### Task to complete
Nothing but the lines below from the one that contains "Keanu Reeves (75, 717)" through the one that contains "About Us (595, 1190)" should be retyped, exactly and including both ends. Do not include pictures.

-------- Exercise material --------

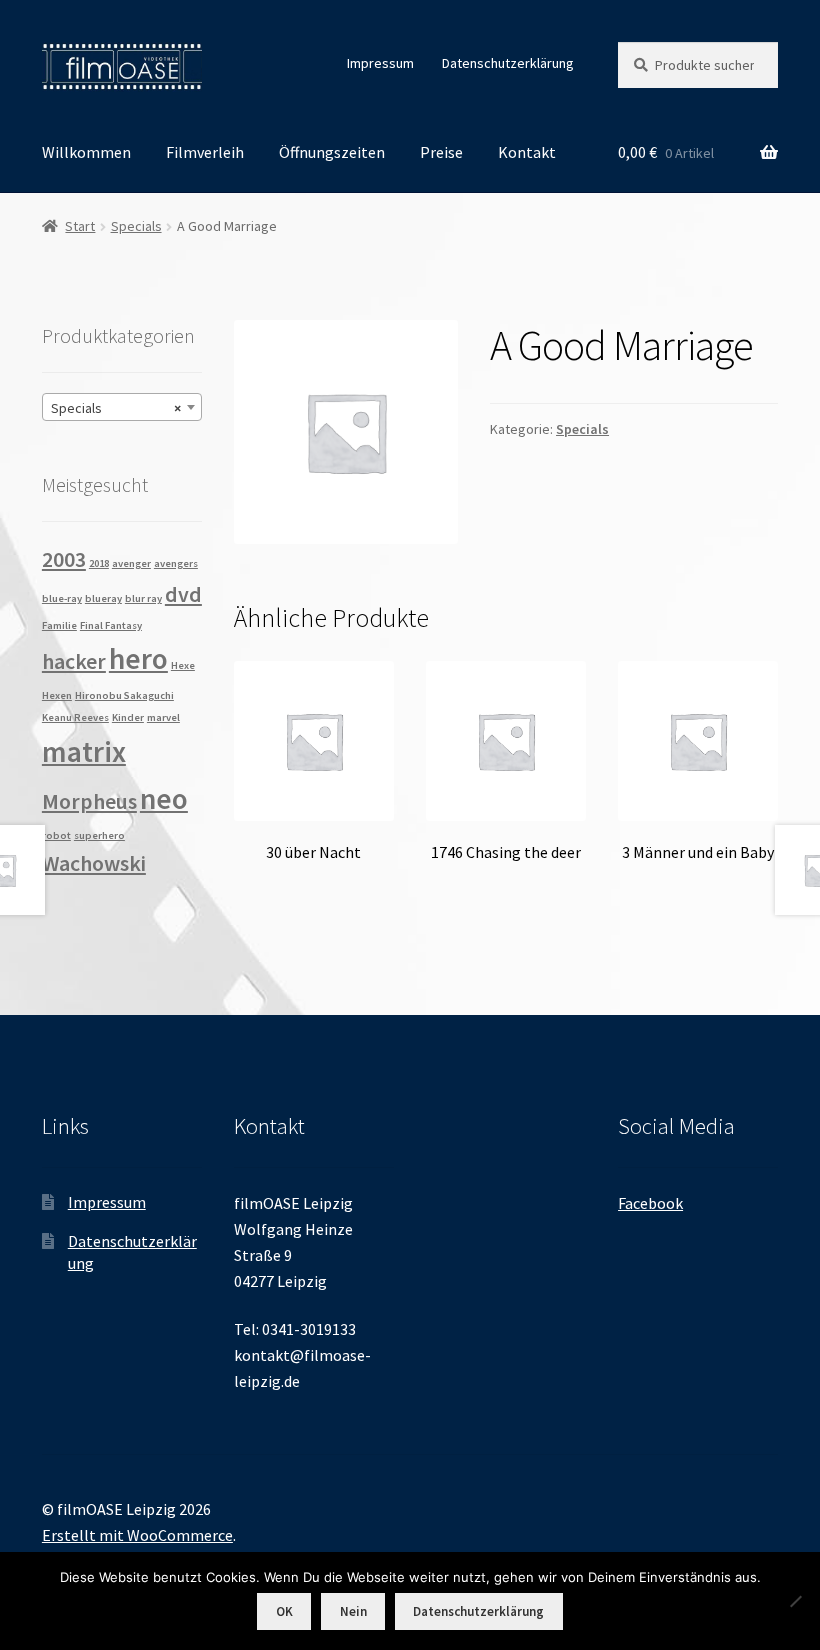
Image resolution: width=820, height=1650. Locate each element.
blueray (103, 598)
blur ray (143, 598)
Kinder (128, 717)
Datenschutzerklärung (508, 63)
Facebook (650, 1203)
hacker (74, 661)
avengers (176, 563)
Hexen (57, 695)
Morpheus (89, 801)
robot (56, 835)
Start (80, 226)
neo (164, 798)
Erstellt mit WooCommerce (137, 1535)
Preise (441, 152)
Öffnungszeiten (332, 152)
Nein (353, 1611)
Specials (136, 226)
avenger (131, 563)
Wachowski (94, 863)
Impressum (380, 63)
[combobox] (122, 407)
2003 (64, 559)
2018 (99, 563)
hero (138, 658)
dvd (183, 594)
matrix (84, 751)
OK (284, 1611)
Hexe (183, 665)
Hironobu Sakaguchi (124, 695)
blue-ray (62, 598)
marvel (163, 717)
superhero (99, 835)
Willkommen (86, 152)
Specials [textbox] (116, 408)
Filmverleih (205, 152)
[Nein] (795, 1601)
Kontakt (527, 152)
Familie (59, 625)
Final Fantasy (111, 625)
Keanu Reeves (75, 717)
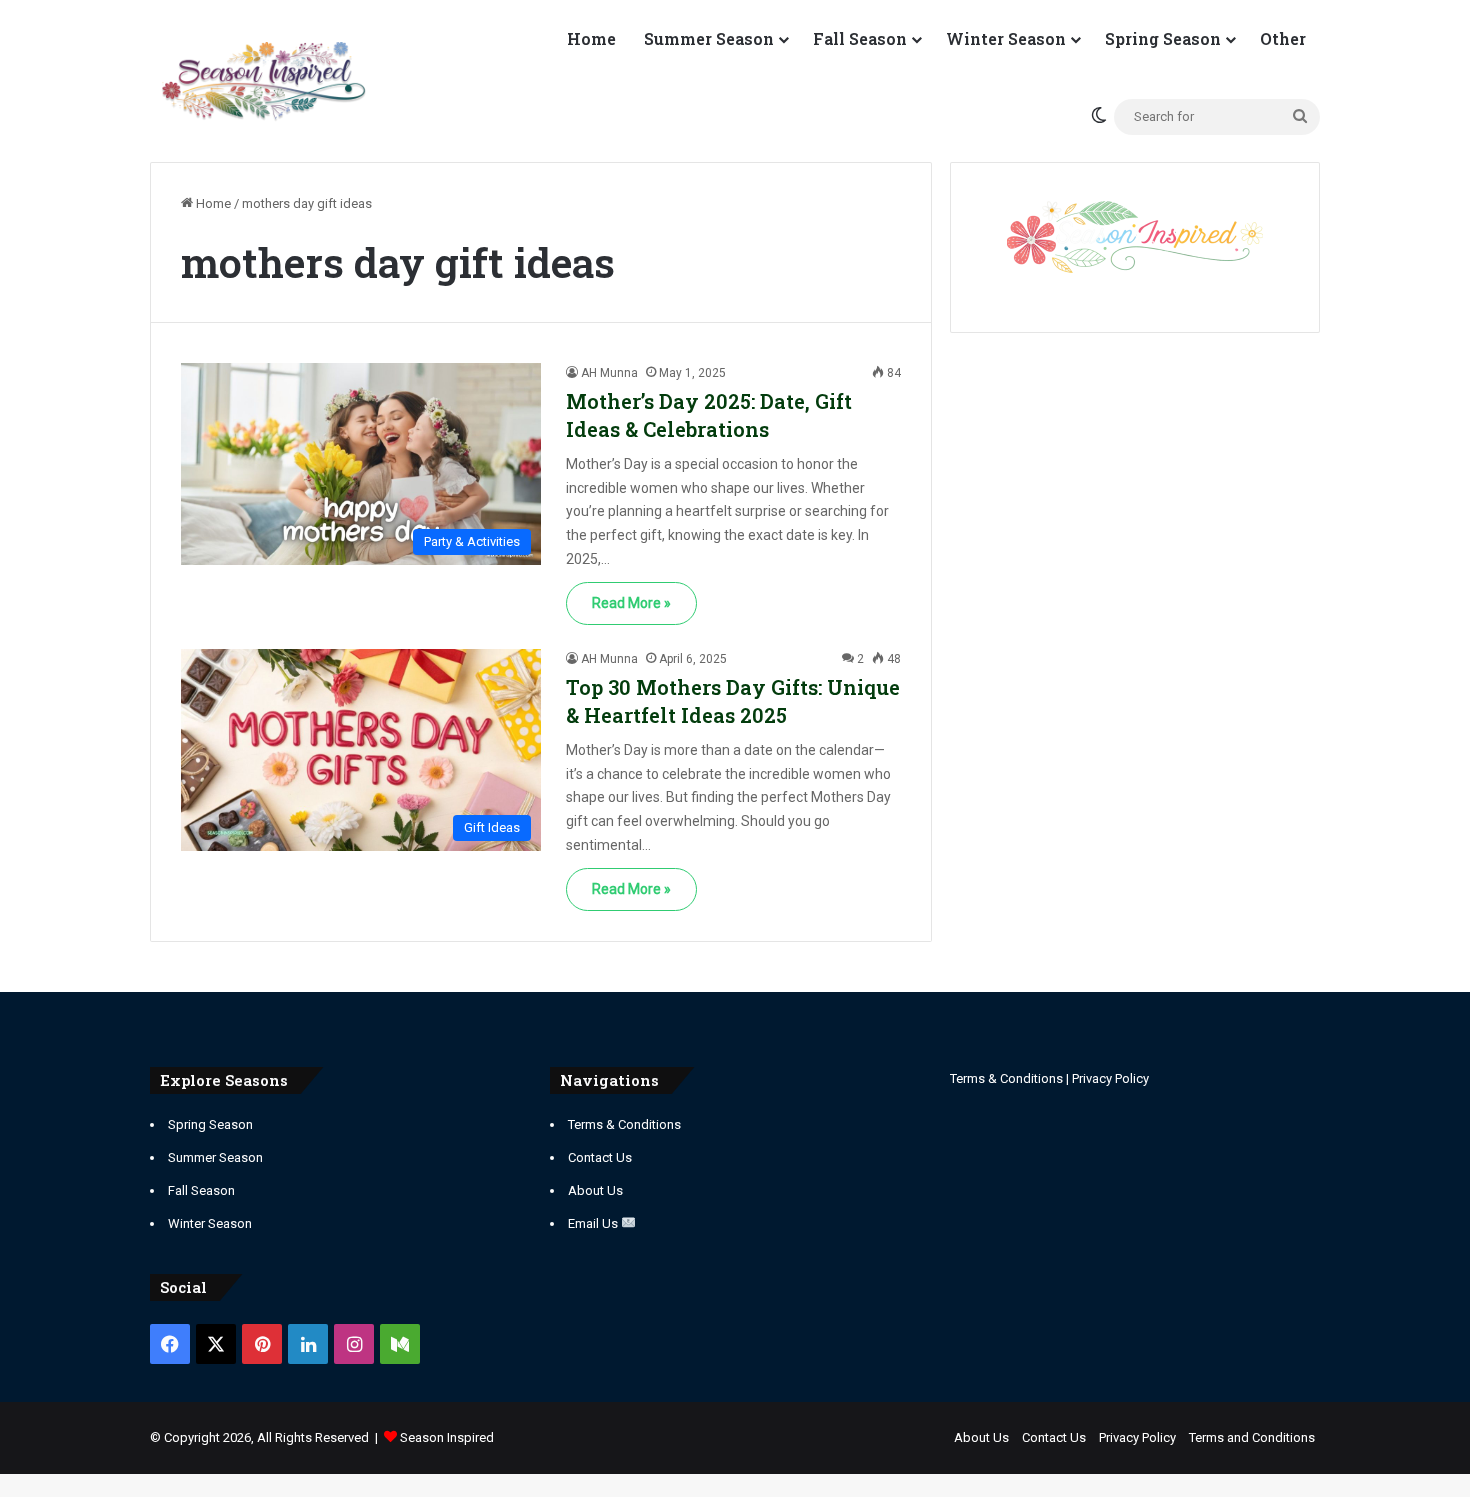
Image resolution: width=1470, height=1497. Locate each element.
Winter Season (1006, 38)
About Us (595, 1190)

--------
-------- Exercise material --------

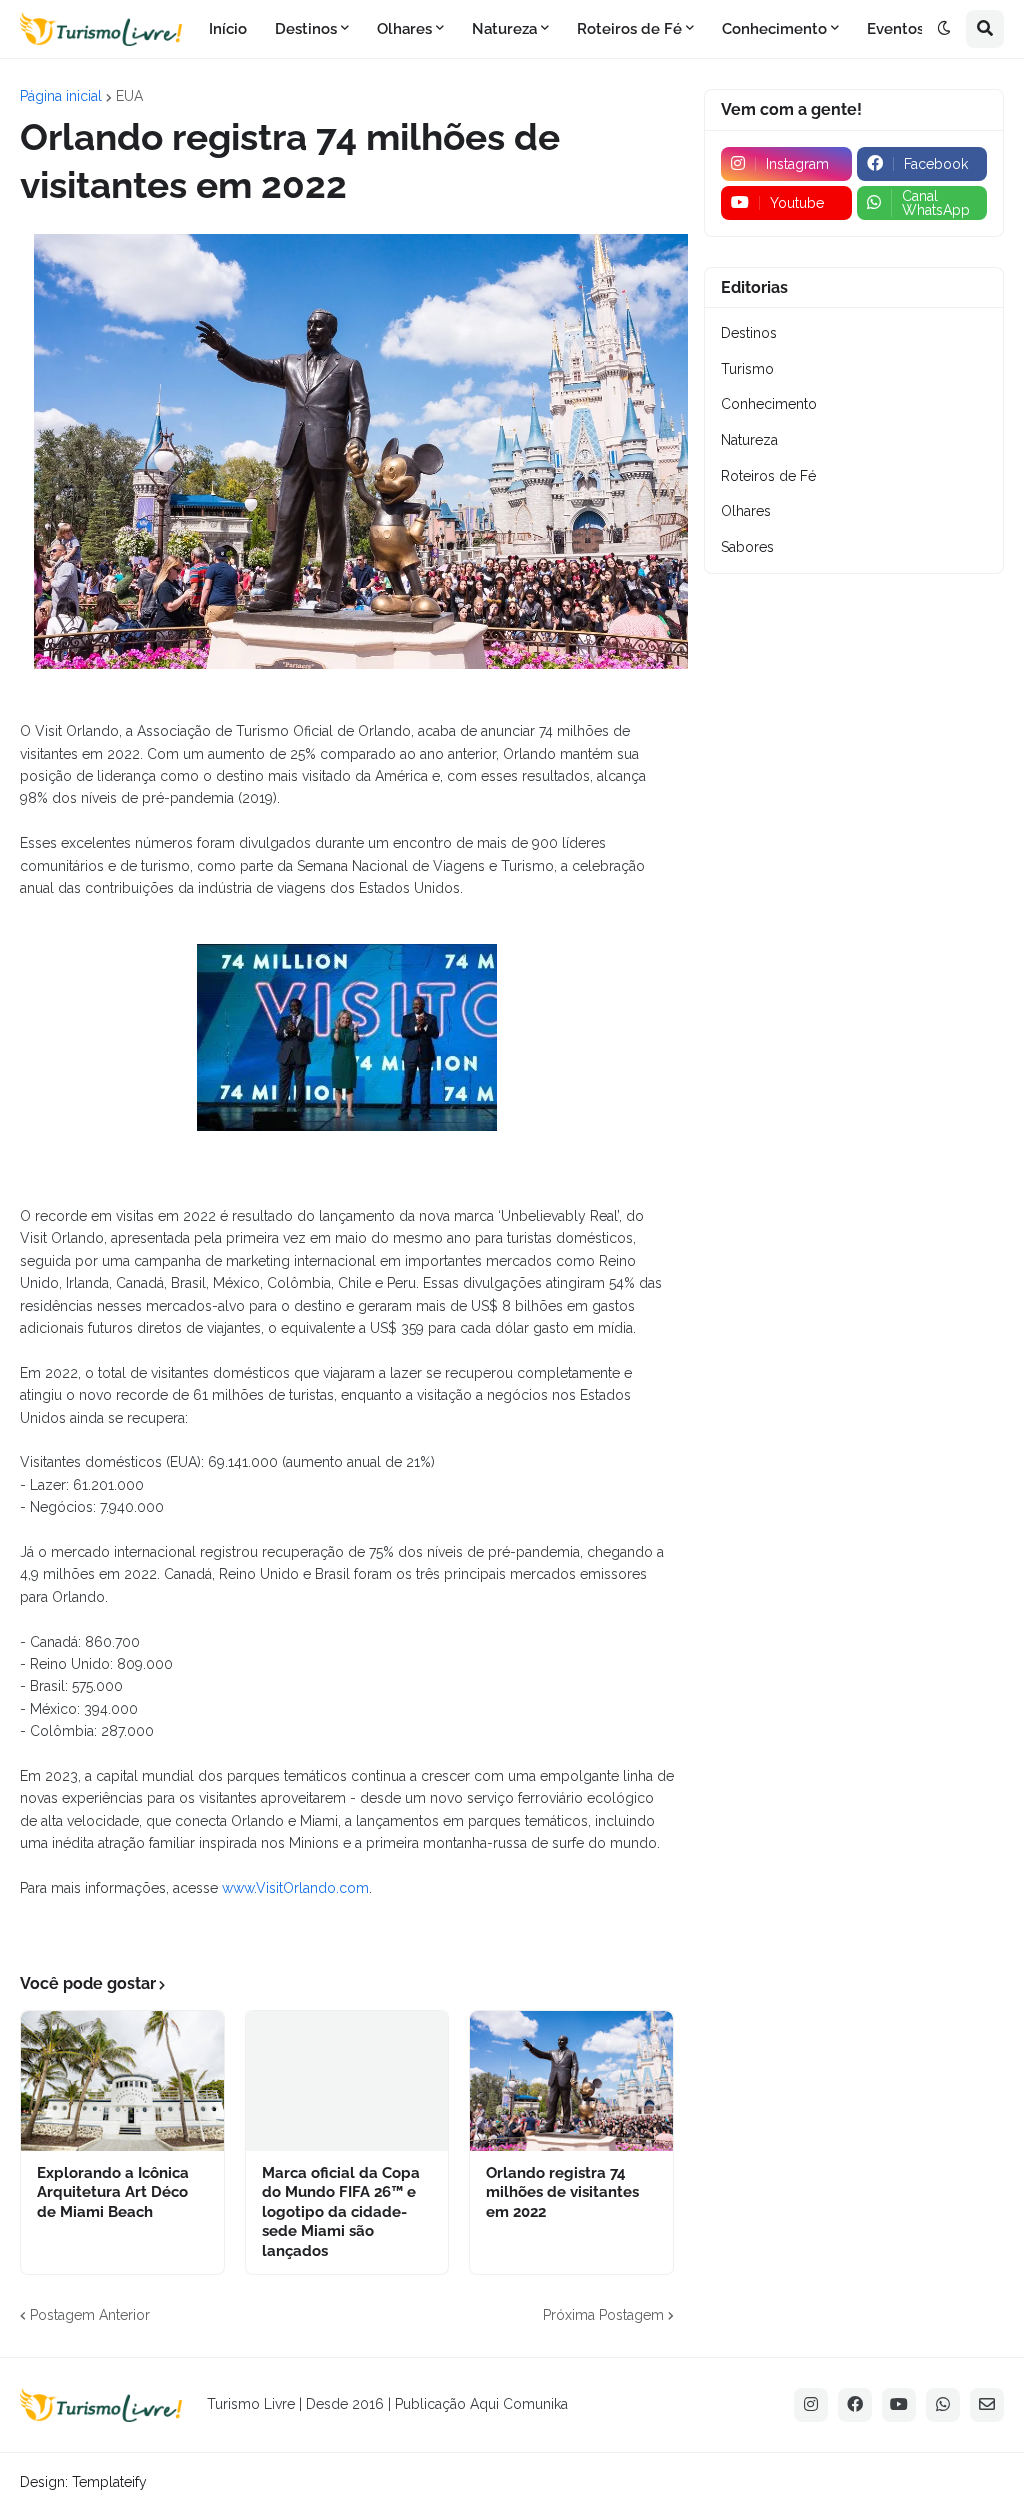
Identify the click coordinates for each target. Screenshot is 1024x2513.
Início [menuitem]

--------

### Answer for this exercise
Keanu Reeves (75, 717)
Image resolution: width=1470, height=1497. Locate each element.
Winter Season (1006, 38)
About Us (595, 1190)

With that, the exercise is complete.